Newroz’a 5 kala Hürriyet’te penguen krizi
Nevroz’a beş kala, ne İmralı umurunda toplumun, ne de köstebek! Gündem, resmen tımarhane ahalisinin hallice… Bu yazıda ben de bu akli melekeleri devre dışı bırakan gündemin akıntısına kapılacağım!
Kısacası Nevroz ateşiniz içinizde kalacak! Derin Vatikan eliyle giden öcü Papa’nın yerine gelen cici Papa’nın “hoşgörülü” mesajlarını da yorumlamayacağım! İmralı görüşmelerindeki “radyoaktifimsi sızıntının” kimleri, süreci hangi şiddette ve de nasıl etkilediği de dert değil!
Asıl hayati mesele, çizgi dünyasında irticai faaliyetler yürüten, kendini bilmez bir penguen zararlısından, berrak zihinleri korumak! Çizgi dünyasını kamusal alanlaştırmak! Başörtülü penguenleri formatlamak!
Yoksa yakında bu dindar kesim daha bir azıp, Noel Ağacı yerine minare dikmeye kalkar! Donald Duck’un sevgilisi Daisy de penguenden etkilenip, hidayete erer ve başörtüsü takar! Sonra da domino etkisiyle tüm çizgi karakterleri…

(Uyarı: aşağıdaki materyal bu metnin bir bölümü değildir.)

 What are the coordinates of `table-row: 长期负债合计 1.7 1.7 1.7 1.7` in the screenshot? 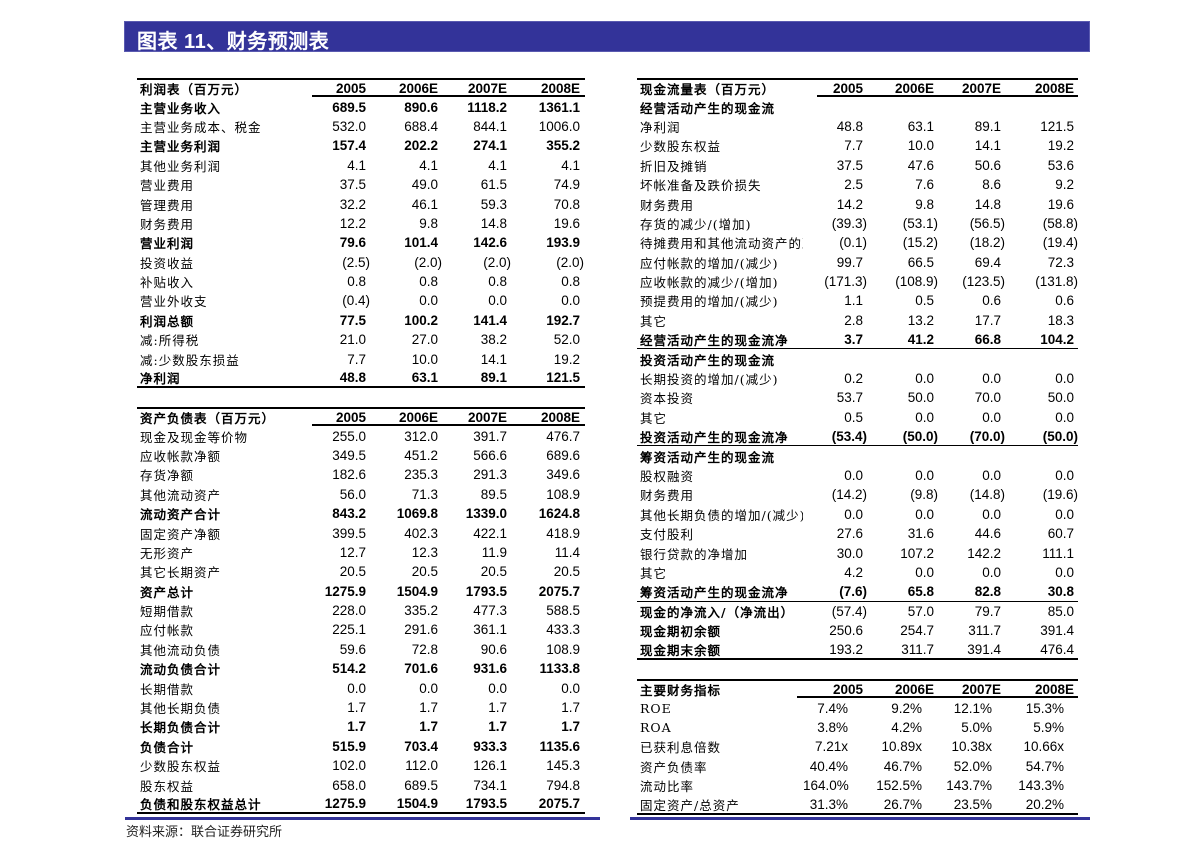 It's located at (361, 726).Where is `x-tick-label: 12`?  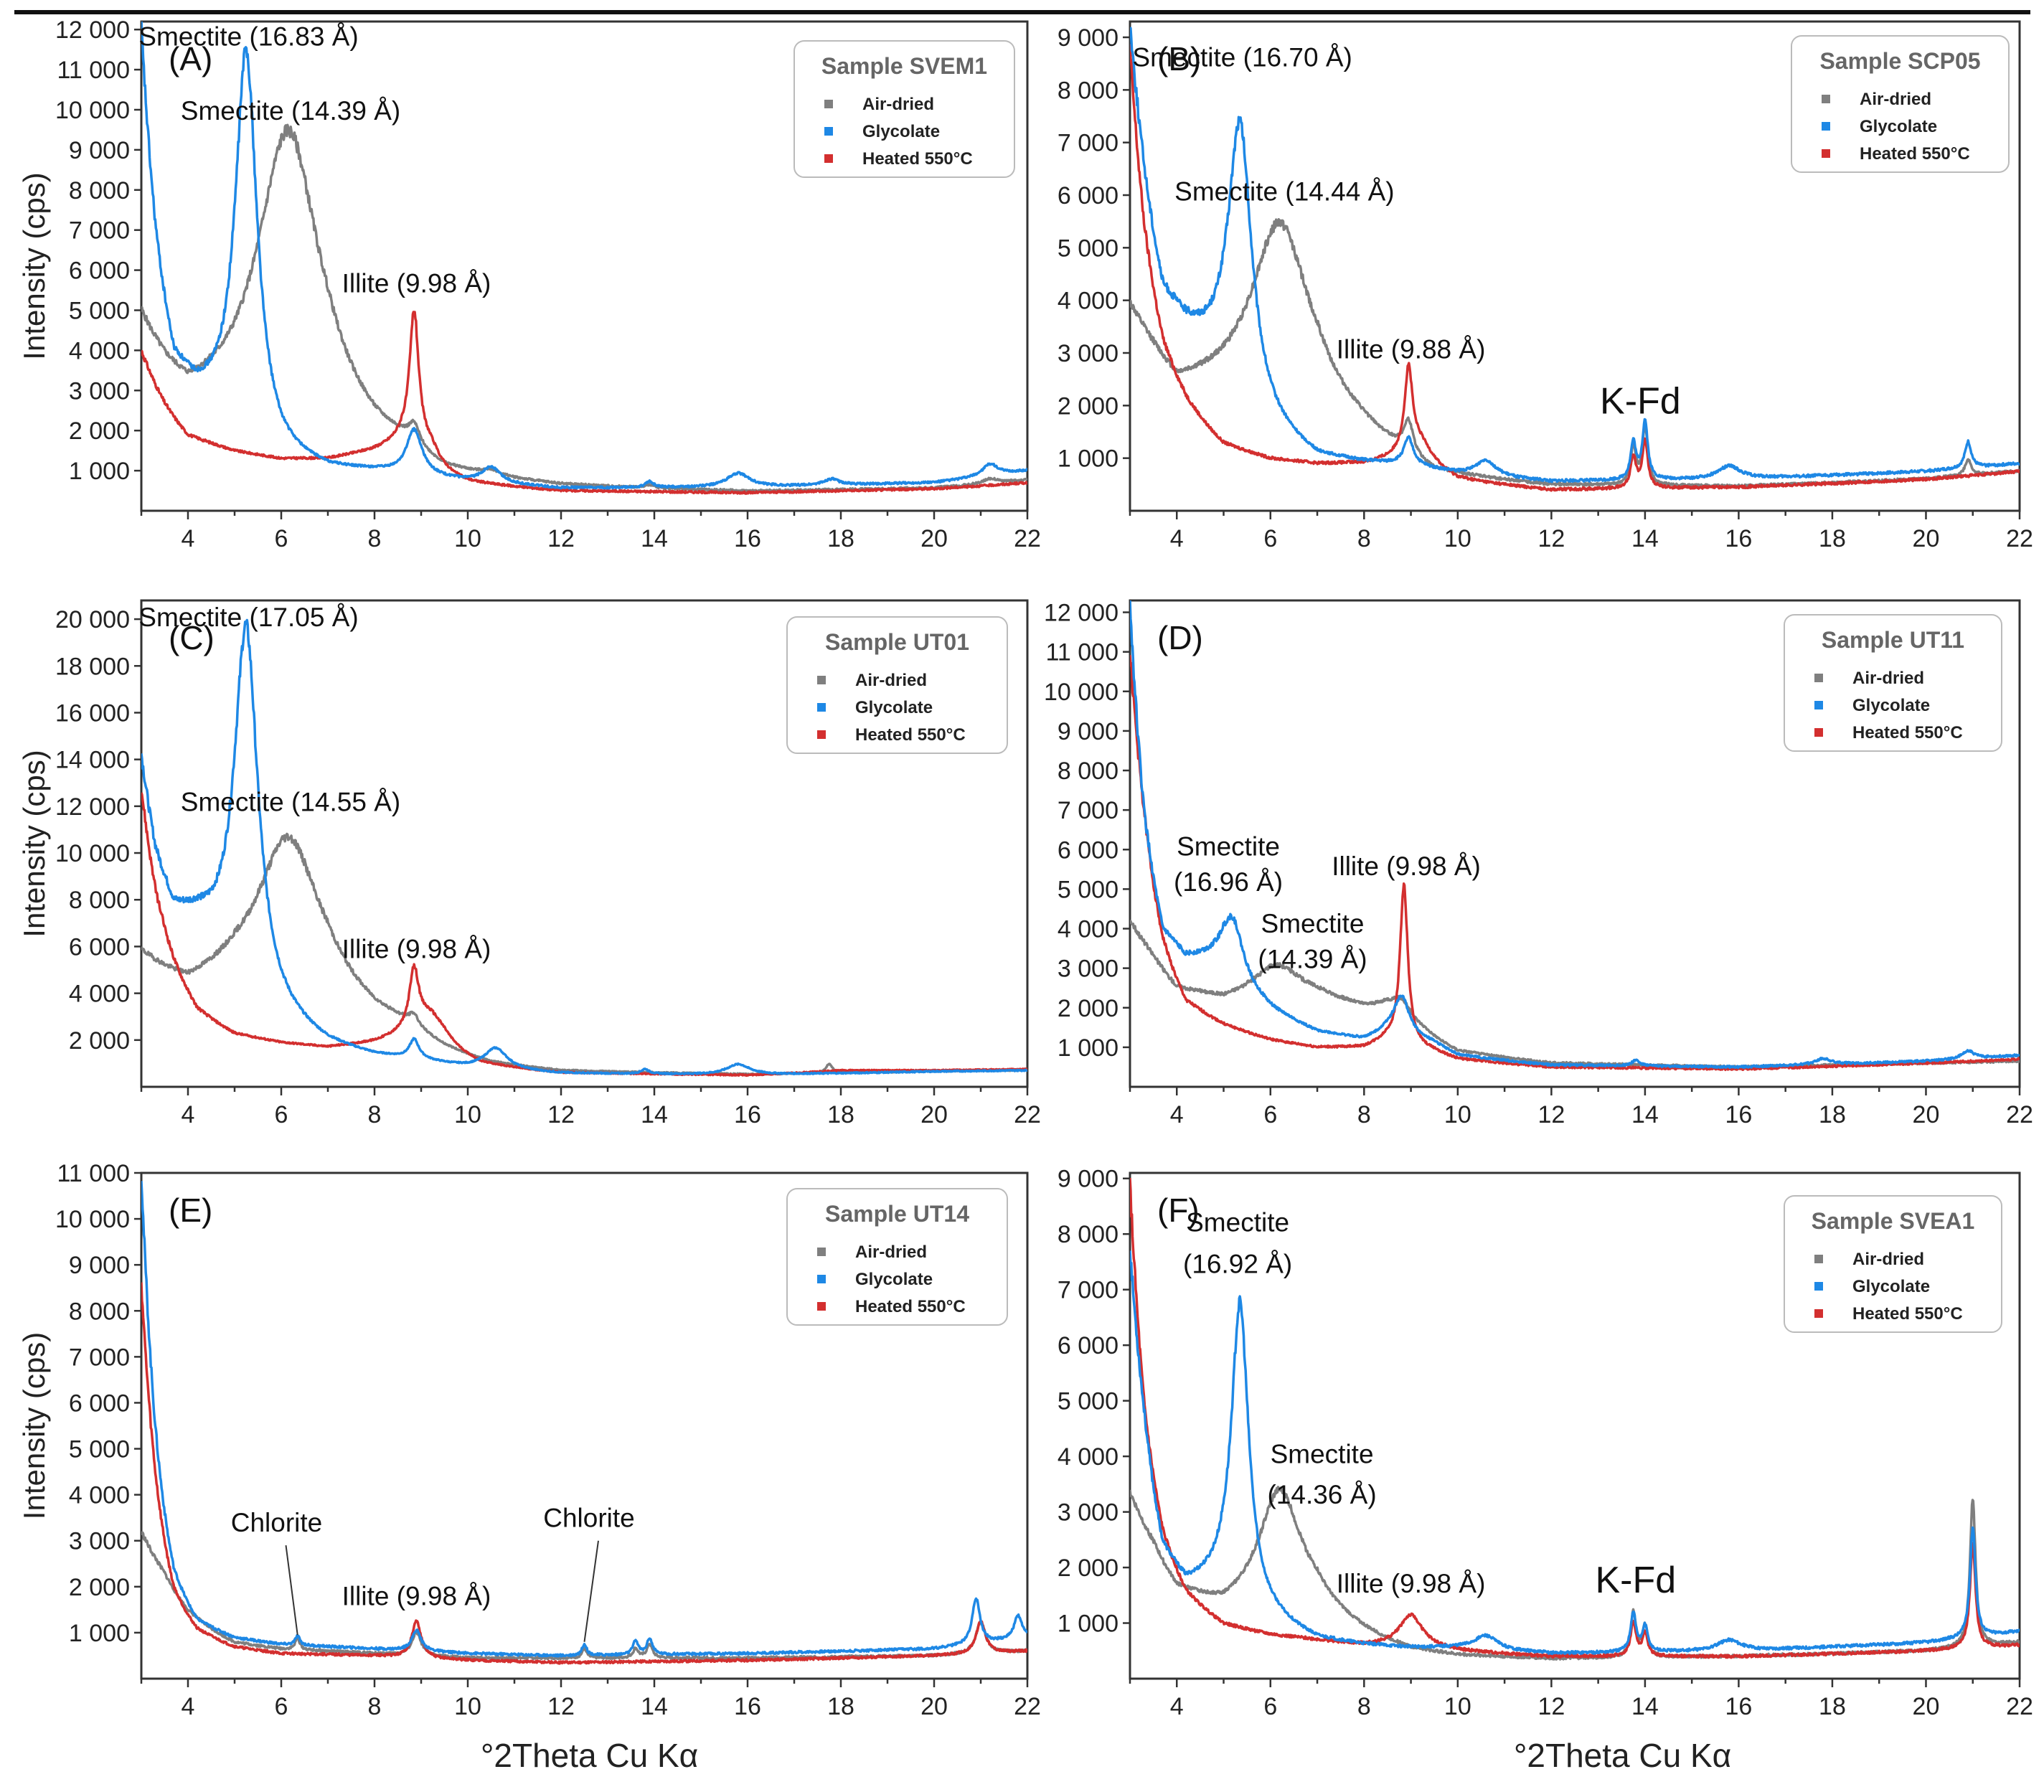 x-tick-label: 12 is located at coordinates (561, 1114).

Çizgi dünyası İran olur maazallah! Al sana travmatik bir Çizgi baharı!
O halde hadi bundan böyle penguenin, başörtülüsünü değil, çağdaş, laik, Atatürkçü olanını sevelim! Başörtülü, irticai faaliyetler içerisinde bulunan yani haddi aşan penguenleri, kitaplarımızdan def edelim!
Eğitim Sen, çizgi dünyasındaki alkol yasağına da taksın! Öyle ya, Temel Reis çağdaşça alkol alarak çağdaş bir profil çizecek yerde, çocuklara ne diye Ispanak aşılasın?
Hadi Hürriyet bir halt etti ve yaptı bu tımarhanelik haberi! İdeolojik sorumluluk sahibi olarak davranıp kendince, dindar mahallenin başına zabıta kesildi. Ürünleri denetledi. İslami figürler içermesi nedeniyle sakıncalı buldu. Ceza kesti. Kitapları mühürledi. Timaş’ı, “Suçlanan taraf” olarak ilan etti!
Anlayamadığım Timaş’a ne olduğu! Timaş, sadece gülüp geçilecek tipte böyle provokatif bir haberi neden bir “suçlama” olarak kabul etti? Neden “ben yapmadım, Amerikan Kapps Book yaptı” diyerek paniğe kapıldı ki? Neden suçlu psikolojisine girip savunmaya geçti?
Kitaplarda, başörtülü bir figür kullanmak, suç unsuru mu ki?
Hadi onların kafataslarını, ideolojik sel suları bastığı için akli melekeleri devre dışı kalmış! İdrakleri boğulmuş. Beyin kıvrımları düğümlenmiş! Algı yolları tıkanmış! İdeolojik kramplarla kıvranıp duruyorlar da, böyle komik durumlara düşüyorlar.
Peki, Timaş’a ne oluyor?
Yayınevinin reaksiyonunu gören de zanneder ki, “Paytak penguen” başörtüsüyle değil, uyuşturucu maddeyle yakalanmış! Hürriyet’e değil, narkotiğe…
Bana göre bu meselede, Hürriyet’in özür dilerken dahi “suç isnad eden” tutumu ne kadar sorunlu ise, Timaş Yayınevi’nin, “suçluluk psikolojisine girmesi” de o oranda sorunludur.
Mesela Timaş neden sormadı, “İslami kesim, çocuklarına empoze edilen çizgi dünyasındaki kilise, peder, rahibe gibi Hıristiyanlığa ait doneleri çıt çıkartmaksızın sineye çekerken, bir başörtü neden bu kadar zorunuza gitti” diye? “Türk ve yabancı filmlerde aşağılanan, hakir görülen, hatta terörize edilen Müslüman karakterlere bile bizim mahalleden benzer bir reaksiyon olmadığı halde, nedir sizdeki bu telâşe?”
Bu işte, muhafazakâr camia konusunda beni üzen, endişelendiren asıl mesele!